Producir pimientos, berenjenas, calabacines y tomates es complicado, ya que los patógenos son cada vez más específicos y las cadenas de supermercados se han vuelto más restrictivas en cuanto a residuos. La empresa italiana Bioplanet sigue proponiendo la lucha biológica con insectos útiles, ya que los resultados tienen una alta tasa de éxito.
"En Sicilia ahora trabajamos con insectos beneficiosos 12 meses al año moviéndonos de una zona a otra, dependiendo de la producción. Entre los cultivos que son más atacados por los parásitos están el pimiento, el tomate, las berenjenas y los calabacines. Además, desde hace tiempo los agricultores también nos buscan para tener otras armas de defensa en la protección de las uvas de mesa, las uvas de vino y las granadas, por ejemplo", explica Sebastiano Quartarone, de Bioplanet.
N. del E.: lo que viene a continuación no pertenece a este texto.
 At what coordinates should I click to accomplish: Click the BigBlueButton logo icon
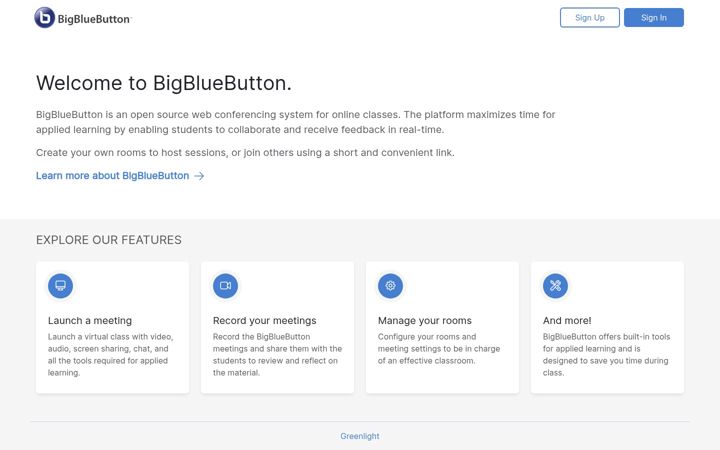45,17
Contra los trips, la lucha química por sí sola ya no da respuestas satisfactorias. En los últimos años, el control integrado o biológico de los trips mediante el uso de insectos depredadores se ha afianzado definitivamente. Concretamente, mediante el insecto Orius laevigatus.
"El Orius es un antocórido depredador que se utiliza para el control de trips. Se aplica en cultivos en invernadero y en campo abierto, principalmente de pimiento, berenjena, fresa y algunas plantas ornamentales. Los depredadores se alimentan activamente de trips durante todas sus etapas de vida, aunque pueden usar polen y otras plagas, incluidos los ácaros, pulgones u otros insectos pequeños como fuente alternativa de alimento".